Reproduce the data below word for word, from the first line through the last.

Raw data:

►

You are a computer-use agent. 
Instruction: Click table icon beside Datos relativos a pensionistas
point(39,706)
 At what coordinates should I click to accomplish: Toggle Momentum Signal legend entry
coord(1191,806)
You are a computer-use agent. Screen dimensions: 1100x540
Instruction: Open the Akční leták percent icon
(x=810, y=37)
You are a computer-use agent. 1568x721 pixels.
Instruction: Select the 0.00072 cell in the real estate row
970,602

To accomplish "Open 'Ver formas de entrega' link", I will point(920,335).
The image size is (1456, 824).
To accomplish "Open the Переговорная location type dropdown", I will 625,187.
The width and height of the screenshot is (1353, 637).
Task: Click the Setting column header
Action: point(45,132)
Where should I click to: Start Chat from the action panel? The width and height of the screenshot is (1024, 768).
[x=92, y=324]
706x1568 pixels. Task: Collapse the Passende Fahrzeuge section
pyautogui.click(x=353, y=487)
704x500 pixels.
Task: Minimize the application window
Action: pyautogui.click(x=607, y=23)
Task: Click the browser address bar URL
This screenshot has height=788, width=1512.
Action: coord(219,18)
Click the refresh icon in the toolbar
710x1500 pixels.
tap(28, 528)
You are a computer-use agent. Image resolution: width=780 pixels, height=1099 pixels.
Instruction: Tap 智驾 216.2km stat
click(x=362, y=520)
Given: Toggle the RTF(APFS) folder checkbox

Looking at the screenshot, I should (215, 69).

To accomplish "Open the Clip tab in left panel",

◄

■ The output
You are a computer-use agent. 
Instruction: Click table icon beside Datos relativos a pensionistas
point(39,706)
 At what coordinates should I click to accomplish: Toggle Momentum Signal legend entry
coord(1191,806)
You are a computer-use agent. Screen dimensions: 1100x540
Instruction: Open the Akční leták percent icon
(x=810, y=37)
You are a computer-use agent. 1568x721 pixels.
Instruction: Select the 0.00072 cell in the real estate row
970,602

To accomplish "Open 'Ver formas de entrega' link", I will point(920,335).
The image size is (1456, 824).
To accomplish "Open the Переговорная location type dropdown", I will 625,187.
The width and height of the screenshot is (1353, 637).
Task: Click the Setting column header
Action: point(45,132)
Where should I click to: Start Chat from the action panel? The width and height of the screenshot is (1024, 768).
[x=92, y=324]
706x1568 pixels. Task: Collapse the Passende Fahrzeuge section
pyautogui.click(x=353, y=487)
704x500 pixels.
Task: Minimize the application window
Action: pyautogui.click(x=607, y=23)
Task: Click the browser address bar URL
This screenshot has height=788, width=1512.
Action: coord(219,18)
Click the refresh icon in the toolbar
710x1500 pixels.
tap(28, 528)
You are a computer-use agent. Image resolution: width=780 pixels, height=1099 pixels.
Instruction: Tap 智驾 216.2km stat
click(x=362, y=520)
Given: Toggle the RTF(APFS) folder checkbox

Looking at the screenshot, I should (215, 69).

To accomplish "Open the Clip tab in left panel",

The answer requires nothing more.